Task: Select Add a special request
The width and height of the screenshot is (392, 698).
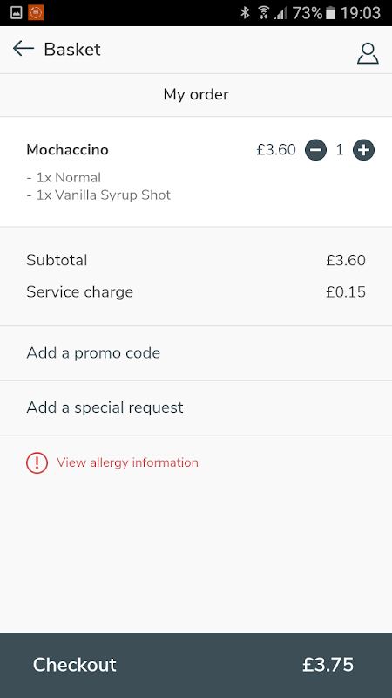Action: pyautogui.click(x=196, y=407)
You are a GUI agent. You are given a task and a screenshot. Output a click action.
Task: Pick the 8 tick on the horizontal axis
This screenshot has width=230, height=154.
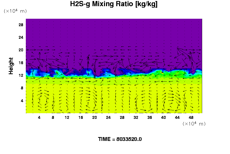53,117
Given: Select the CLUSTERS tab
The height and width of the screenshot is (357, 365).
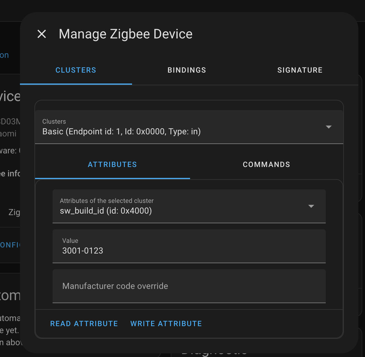Looking at the screenshot, I should [x=76, y=70].
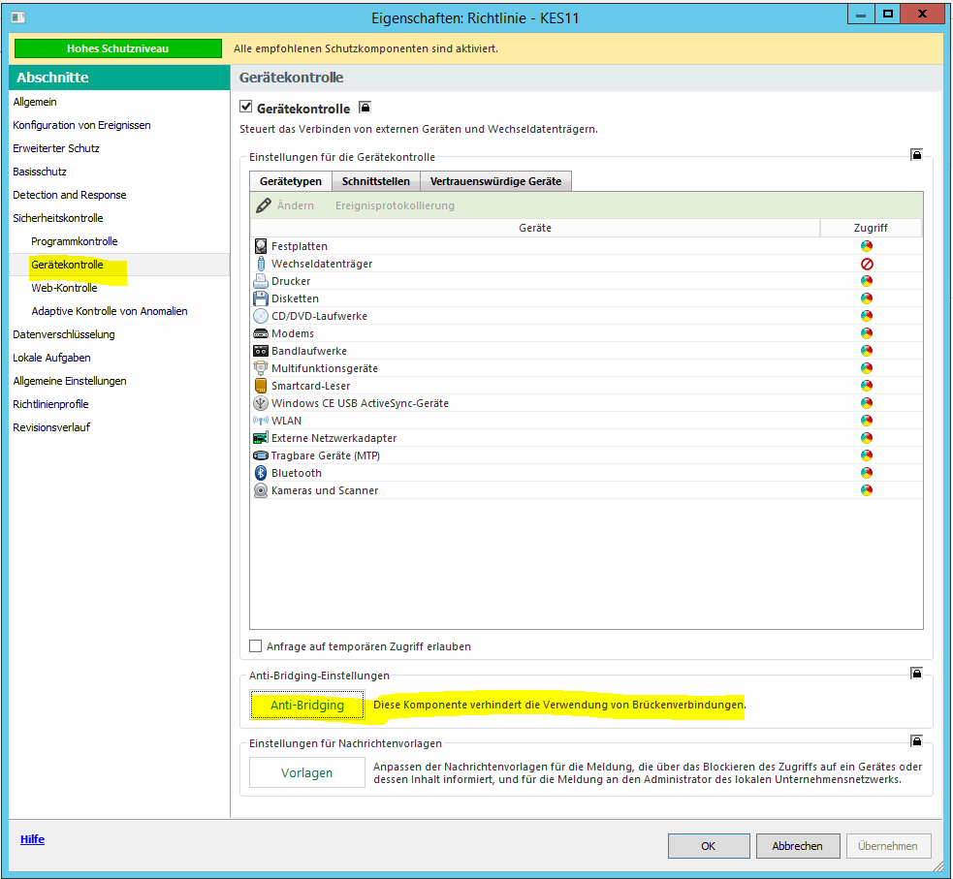Open the Hilfe link

click(32, 839)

WHAT YOU NEED TO DO:
Output each entry verbatim; none of the pictures should be included.

PROBLEM SOLUTION:
Task: Select Add a special request
The width and height of the screenshot is (392, 698).
Action: pyautogui.click(x=196, y=407)
You are a GUI agent. You are given a task and a screenshot. Output a click action.
Task: Pick the 8 tick on the horizontal axis
This screenshot has width=230, height=154.
53,117
Given: Select the CLUSTERS tab
The height and width of the screenshot is (357, 365).
Looking at the screenshot, I should [x=76, y=70].
Open the Hilfe link

click(32, 839)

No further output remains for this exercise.